The Raspberry Pi is a credit card sized computer, with a few connections (more on this in a minute) on board that allow it to be used as a normal computer, or really cool electronic projects – you are limited only by your imagination.
The Pi project originally started in 2006, with the first boards publicly available through Ebay in early 2012. The Pi runs variations of Linux based on Debian, with tools available to make Python as the main programming language – perfect for beginners and even seasoned veterans.
As you can see by the diagram below, it’s got pretty much everything you need – Memory, USB ports for keyboard and mouse, LAN for network connectivity, HMDI/RCA for connecting it to your monitor or TV.
Originally intended for kids at school to learn basic programming (and very much still are!), the Pi has a huge following from hobbyists to IT specialists because of their versatility.

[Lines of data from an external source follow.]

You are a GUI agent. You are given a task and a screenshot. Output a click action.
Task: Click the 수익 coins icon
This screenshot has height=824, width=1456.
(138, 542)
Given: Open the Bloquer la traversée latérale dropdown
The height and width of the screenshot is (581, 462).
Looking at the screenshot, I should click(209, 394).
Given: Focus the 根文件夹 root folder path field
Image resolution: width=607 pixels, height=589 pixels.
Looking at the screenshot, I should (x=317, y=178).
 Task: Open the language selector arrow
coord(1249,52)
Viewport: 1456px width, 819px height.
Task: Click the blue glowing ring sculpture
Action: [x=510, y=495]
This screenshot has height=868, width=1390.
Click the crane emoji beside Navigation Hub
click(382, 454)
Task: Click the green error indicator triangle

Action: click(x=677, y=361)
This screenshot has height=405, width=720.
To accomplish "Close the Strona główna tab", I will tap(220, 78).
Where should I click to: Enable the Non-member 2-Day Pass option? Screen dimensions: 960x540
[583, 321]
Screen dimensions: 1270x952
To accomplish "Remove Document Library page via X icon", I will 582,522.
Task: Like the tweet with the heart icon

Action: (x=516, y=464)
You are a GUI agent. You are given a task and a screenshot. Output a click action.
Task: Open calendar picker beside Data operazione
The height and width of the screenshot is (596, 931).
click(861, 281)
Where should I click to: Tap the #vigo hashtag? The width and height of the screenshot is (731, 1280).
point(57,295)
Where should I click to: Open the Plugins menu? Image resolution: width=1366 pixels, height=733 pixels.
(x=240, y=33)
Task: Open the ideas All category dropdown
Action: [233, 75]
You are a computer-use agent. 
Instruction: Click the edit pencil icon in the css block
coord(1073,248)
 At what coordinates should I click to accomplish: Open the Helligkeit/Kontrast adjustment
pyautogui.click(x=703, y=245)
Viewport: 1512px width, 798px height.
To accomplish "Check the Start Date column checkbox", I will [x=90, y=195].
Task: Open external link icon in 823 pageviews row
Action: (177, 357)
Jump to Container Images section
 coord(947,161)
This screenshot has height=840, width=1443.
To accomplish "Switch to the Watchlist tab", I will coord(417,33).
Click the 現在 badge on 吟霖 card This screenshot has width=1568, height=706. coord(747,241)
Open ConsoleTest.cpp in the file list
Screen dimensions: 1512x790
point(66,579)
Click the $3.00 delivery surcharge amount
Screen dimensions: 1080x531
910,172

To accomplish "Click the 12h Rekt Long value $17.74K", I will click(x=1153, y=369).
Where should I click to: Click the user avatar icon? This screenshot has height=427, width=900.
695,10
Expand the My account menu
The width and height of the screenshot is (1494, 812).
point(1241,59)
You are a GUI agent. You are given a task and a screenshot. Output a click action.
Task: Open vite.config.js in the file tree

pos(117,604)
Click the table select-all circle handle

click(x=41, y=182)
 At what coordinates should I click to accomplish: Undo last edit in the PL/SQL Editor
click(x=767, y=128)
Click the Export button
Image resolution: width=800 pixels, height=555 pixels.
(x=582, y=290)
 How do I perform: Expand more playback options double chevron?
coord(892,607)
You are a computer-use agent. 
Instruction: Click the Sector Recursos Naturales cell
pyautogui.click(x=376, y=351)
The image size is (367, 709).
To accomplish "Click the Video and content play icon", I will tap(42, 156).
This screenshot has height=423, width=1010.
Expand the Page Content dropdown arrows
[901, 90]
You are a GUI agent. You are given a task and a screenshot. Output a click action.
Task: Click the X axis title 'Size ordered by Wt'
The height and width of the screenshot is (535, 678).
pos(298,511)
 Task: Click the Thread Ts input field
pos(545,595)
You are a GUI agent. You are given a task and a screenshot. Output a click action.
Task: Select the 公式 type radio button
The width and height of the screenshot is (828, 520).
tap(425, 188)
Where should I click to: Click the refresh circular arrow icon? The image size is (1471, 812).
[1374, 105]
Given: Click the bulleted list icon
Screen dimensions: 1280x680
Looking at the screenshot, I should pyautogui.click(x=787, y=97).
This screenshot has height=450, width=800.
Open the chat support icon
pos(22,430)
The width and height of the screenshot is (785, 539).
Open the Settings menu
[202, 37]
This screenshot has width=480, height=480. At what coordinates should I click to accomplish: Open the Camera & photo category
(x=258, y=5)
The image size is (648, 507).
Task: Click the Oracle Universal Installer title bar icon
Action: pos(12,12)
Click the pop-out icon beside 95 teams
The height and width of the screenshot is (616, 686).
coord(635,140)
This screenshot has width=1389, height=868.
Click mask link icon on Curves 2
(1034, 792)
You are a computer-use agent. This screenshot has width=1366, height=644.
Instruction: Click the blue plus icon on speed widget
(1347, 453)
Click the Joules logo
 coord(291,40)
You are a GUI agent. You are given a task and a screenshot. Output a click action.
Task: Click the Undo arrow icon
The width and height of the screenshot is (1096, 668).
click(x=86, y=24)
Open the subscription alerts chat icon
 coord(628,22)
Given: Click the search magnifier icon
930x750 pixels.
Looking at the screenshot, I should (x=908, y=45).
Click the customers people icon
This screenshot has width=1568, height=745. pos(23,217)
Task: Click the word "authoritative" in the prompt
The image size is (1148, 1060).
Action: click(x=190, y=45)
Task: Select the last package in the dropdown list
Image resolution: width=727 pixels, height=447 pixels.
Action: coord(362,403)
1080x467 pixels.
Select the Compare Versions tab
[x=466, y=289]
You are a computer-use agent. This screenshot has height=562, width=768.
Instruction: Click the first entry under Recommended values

Google ‘raspberry pi project ideas’ and see what comes up. There are some great ideas out there.
For the technically minded, the Raspberry Pi has a Broadcom BCM2835 system on a chip,which includes an ARM1176JZF-S 700 MHz processor, VideoCore IV GPU, and was originally shipped with 256 megabytes of RAM, later upgraded to 512 MB.It does not include a built-in hard disk or solid-state drive, but it uses an SD card for booting and persistent storage taken straight from Wikipedia as I could not of said it better myself!).
There are plenty of resources out on the net, so you should be able to find what you’re looking for (or even some inspiration) quite easily.
First of all is the Rasperry Pi’s FAQ page!
Another great page is the Raspberry Pi beginners page. There are some great short video tutorials here that will help you greatly if you are new to the Pi and the Linux operating system.